**INPUT DATA**
──────────

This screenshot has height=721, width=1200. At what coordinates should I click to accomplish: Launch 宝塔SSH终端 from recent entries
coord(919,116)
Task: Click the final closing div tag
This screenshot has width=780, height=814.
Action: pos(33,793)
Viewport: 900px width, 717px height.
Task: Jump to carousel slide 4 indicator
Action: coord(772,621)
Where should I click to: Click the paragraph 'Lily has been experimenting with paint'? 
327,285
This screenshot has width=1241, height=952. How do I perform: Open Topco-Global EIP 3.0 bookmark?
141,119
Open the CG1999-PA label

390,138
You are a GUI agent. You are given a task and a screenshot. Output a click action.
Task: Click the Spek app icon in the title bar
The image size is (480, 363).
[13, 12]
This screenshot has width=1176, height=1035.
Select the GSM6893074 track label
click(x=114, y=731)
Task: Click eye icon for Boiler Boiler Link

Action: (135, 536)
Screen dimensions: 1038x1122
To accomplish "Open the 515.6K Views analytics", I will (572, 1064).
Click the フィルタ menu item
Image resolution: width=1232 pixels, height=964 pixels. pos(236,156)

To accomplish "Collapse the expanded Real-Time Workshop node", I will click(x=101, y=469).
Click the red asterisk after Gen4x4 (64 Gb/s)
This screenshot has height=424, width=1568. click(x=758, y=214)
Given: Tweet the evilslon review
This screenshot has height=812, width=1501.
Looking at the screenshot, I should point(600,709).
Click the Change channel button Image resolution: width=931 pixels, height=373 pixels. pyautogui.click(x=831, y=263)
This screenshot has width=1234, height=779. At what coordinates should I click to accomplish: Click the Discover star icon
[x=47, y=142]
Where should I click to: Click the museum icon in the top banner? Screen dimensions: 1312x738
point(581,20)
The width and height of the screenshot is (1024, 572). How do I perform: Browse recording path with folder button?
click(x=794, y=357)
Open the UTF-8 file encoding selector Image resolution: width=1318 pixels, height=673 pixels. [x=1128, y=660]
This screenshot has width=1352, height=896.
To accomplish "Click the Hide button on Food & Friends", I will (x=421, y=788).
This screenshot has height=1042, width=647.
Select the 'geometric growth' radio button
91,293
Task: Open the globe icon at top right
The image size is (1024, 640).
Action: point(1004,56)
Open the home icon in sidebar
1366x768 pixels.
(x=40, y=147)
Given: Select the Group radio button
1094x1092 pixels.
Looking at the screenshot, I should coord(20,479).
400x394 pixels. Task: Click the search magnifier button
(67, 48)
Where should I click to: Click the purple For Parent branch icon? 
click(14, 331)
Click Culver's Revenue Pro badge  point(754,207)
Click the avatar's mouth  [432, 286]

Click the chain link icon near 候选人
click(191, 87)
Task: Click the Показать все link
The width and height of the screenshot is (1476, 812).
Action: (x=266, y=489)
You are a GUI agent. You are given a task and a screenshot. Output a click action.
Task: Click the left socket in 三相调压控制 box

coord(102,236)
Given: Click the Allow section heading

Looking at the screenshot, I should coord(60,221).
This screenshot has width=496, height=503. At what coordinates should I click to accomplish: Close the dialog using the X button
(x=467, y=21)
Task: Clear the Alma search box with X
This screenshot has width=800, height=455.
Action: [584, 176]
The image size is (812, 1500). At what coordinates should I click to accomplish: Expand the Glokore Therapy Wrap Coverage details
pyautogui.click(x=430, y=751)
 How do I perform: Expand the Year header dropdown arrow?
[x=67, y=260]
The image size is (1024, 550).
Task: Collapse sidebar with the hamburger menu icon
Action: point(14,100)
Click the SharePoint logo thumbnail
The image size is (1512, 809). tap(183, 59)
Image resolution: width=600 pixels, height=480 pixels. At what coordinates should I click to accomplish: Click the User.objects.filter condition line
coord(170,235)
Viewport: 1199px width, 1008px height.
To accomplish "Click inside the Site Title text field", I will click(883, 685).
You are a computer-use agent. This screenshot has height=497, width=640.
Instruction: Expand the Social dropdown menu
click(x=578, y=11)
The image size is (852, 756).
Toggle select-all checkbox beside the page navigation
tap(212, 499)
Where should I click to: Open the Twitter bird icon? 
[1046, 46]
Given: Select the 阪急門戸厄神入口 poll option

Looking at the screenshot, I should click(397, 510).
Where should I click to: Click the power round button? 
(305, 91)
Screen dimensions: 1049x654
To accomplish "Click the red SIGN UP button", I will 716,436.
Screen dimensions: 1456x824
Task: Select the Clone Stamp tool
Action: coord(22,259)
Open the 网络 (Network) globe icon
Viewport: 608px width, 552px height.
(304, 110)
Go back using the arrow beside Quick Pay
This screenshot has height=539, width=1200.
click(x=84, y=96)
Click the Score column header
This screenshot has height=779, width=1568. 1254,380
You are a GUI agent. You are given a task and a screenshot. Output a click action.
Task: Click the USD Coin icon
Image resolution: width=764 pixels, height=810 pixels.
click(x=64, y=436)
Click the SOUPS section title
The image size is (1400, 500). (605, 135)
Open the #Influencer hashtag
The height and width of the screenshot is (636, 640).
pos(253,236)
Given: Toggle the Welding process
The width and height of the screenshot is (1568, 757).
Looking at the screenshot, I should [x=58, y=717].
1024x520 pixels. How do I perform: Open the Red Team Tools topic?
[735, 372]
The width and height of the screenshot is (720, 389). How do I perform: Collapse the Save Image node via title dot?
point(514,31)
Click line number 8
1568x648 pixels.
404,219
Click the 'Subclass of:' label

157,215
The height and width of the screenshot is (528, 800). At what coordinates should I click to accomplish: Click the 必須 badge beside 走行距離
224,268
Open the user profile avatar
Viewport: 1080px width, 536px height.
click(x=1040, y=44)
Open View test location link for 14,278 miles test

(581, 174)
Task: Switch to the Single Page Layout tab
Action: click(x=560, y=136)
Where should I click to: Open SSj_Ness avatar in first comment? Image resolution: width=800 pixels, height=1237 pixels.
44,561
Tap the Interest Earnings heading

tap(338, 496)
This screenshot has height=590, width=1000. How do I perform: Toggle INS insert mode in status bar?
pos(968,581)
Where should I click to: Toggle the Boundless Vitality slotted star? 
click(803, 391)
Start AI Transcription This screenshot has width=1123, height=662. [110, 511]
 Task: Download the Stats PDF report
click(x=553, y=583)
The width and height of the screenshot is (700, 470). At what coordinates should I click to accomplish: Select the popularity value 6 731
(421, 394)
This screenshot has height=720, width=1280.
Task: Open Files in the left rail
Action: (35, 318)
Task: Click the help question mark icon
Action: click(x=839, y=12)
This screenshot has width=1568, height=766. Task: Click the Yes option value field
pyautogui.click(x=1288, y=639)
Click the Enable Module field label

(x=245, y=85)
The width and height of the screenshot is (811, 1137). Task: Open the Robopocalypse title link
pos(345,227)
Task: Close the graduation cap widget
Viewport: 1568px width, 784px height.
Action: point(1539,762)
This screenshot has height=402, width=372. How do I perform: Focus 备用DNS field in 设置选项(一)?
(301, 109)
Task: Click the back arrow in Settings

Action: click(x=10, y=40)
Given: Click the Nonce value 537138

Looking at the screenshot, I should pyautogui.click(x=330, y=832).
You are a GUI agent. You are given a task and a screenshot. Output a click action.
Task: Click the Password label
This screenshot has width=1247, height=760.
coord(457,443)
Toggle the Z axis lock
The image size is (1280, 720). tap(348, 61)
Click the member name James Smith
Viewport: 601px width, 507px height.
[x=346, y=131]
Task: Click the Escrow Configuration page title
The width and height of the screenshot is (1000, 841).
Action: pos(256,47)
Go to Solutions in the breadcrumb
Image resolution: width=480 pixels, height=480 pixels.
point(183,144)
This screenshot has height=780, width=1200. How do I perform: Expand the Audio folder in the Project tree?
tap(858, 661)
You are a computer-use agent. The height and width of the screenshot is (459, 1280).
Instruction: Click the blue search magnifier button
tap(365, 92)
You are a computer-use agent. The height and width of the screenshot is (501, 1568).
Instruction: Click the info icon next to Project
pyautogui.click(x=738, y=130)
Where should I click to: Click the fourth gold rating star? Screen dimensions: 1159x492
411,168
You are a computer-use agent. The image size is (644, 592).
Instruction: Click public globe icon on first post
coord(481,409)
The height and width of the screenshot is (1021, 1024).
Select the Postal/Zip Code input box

──────────

**WHAT IS NEEDED**
With the line that has "Given: Tweet the evilslon review" as the first and the line that has "Click the Change" as the last, repeat exactly that run of lines above and no more.

**SOLUTION TO THE PROBLEM**
Given: Tweet the evilslon review
This screenshot has height=812, width=1501.
Looking at the screenshot, I should point(600,709).
Click the Change channel button Image resolution: width=931 pixels, height=373 pixels. pyautogui.click(x=831, y=263)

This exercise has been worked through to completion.